Beden eğitimi öğretmeni yetiştiren okullar
İkinci Abdülhamid Han döneminde yaygınlaşan rüştiye ve idadilerin programlarında jimnastik ve beden eğitimi dersi görülse de bu dersin işlenebilmesi için eğitim almış, yetenekli, iş bilen hocaların yokluğu da dile getiriliyordu. Bu yetersizliğin üstesinden gelebilmek adına modern okullara öğretmen yetiştirmek için 1848’de açılan Darülmuallimîn ve kızlar için öğretmen yetiştiren Darülmuallimât’ın programına da 1870’ten sonra jimnastik, talim-i beden vb. adlarla beden eğitimi ve spor içerikli dersler konuldu. 1892’de açılan Aşiret Mektebi’nin programında “Ayak Talimi” adında bir ders yer alırken, Darülmuallimât’ın programına jimnastik dersi 1900 yılında kondu.

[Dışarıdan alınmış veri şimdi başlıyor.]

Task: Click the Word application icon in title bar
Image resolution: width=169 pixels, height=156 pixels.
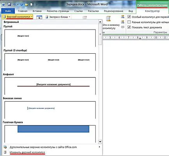Action: (x=4, y=5)
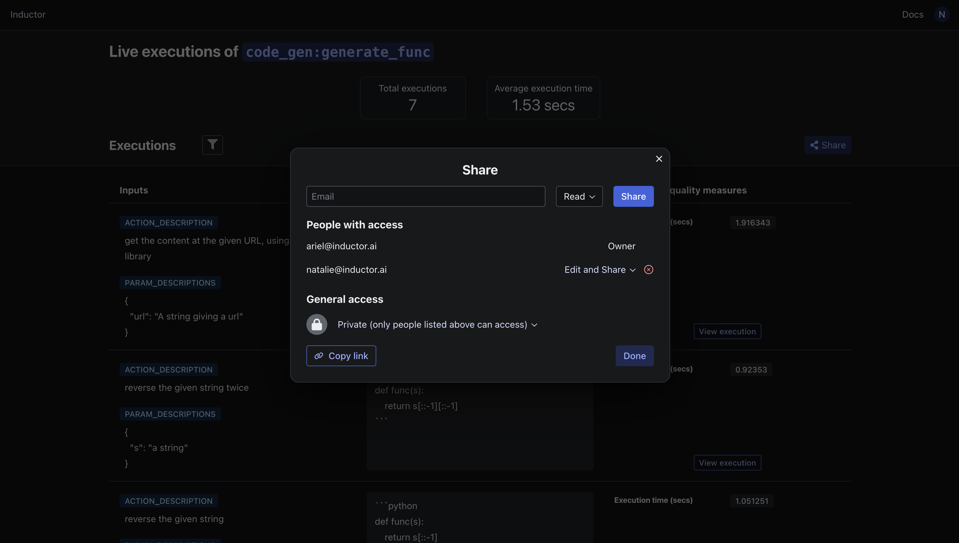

Uluslararası müsabakalara katılan Osmanlı sporcuları
İkinci Abdülhamid Han dönemi spor alanında da paradokslarla doludur. Yaygın kanaatin aksine, bu dönemde hem okullarda beden eğitimi, hem de halk sporu ve profesyonel etkinlikler geniş kitlelere yayılmıştır. Türk sporcular ilk defa bu dönemde uluslararası müsabakalara katılmışlardır. Gazete ve dergilerde çok sayıda beden terbiyesi ve spora ilişkin yazı, haber, yorum ve eleştiri yayımlanmıştır. Türkiye’nin bugün en gözde ve etkin spor kulüpleri ve bu kulüpleri bir arada tutan üst organizasyonlar (İstanbul Futbol Birliği) İkinci Abdülhamid Han döneminde kurulmuştur.

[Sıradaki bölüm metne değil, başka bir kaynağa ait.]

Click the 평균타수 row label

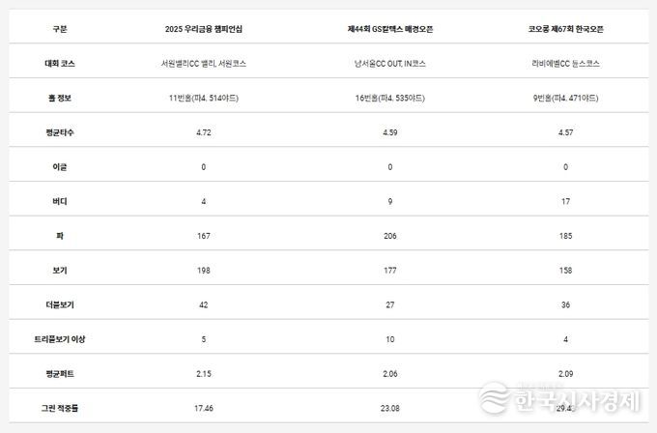click(x=60, y=132)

İlköğretimden yükseköğretime kadar yayılan beden dersi
İkinci Meşrutiyet yıllarına gelindiğinde beden eğitimi ve spor, modern eğitimin nerede ise bütün aşamalarına yayılmış, ilköğretimden yükseköğretime kadar vazgeçilmez önemli bir ders haline gelmişti. Hatta daha da önemlisi, 1915’ten sonra medreselerin reform edilmesi söz konusu oldu. Ders programlarından, personel yapısına varıncaya kadar birçok husus değişti. İnanılır gibi değil ama Medresetü’l Vaizin adındaki vaiz ve müderris yetiştirecek olan medresesinin programına bile İsveç Usulü Spor dersi eklendi. Özellikle Satı Bey’in de gayretleriyle Avrupa ülkelerine beden eğitimi tahsili yapmak üzere öğrenciler gönderildi. Bunlann başında İsmail Hakkı (Baltacıoğlu), Selim Sırrı Tarcan geliyordu. Bu kişiler döndüklerinde okullarda beden eğitimi dersinin çok daha ciddi yapılması için yoğun gayret sarf ettiler. Sadece ders işlemekle kalmadılar mebzul miktarda entelektüel birikim de ürettiler.

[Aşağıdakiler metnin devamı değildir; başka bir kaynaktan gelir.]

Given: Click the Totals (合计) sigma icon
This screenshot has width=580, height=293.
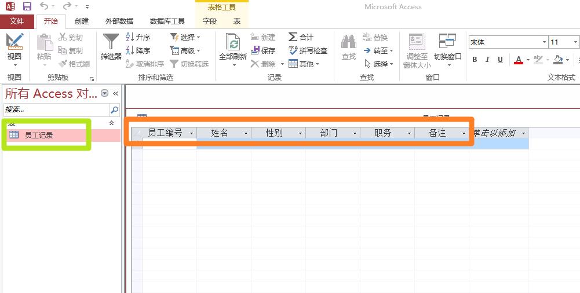Looking at the screenshot, I should click(301, 37).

Spor yaptırarak askere hazırlamak
İkinci Meşrutiyet devri, İttihat ve Terakki Hükümetinin askeri gençleştirmek ve askerliği bütün toplum kesimlerine sevimli hale getirmek için bir dizi uygulamaya da sahne oldu. Bu bağlamda askere hazırlık niteliğinde pek çok dernek kuruldu. Bu dernekler sivil halkı spora alıştırmak, daha doğrusu spor yaptırarak askere hazırlamak ödevini yerine getiriyordu. Yine bu dönemde okullarda okutulan beden eğitimi derslerinde yoğun bir askerî içerik görülüyordu. Toplu hareketler, silah oyunları vb. okulların temel faaliyetiydi. İlk defa idman bayramları kutlanmaya başlandı ve toplu mekânlarda öğrenciler hareketlerini sergilemeye başladılar.
Zorunlu spor yasası
Osmanlı’nın bu modernleşme mirası Cumhuriyet döneminde artarak devam etti. Öyle ki, 1938’de 1245 yaş aralığındaki bütün kadın ve erkekleri günlük zorunlu spor yapmaya davet eden bir yasa çıkarıldı (Beden Eğitimi Kanunu) ve devlet bu program için büyük bir bütçe ayırdı. Ancak İkinci Dünya Savaşı bu projenin hayata geçmesini engelledi. Bu tarihlerden sonra da beden eğitimi ve spor dersi, eğitim sistemimizin bütün aşamalarında var olmaya devam etti.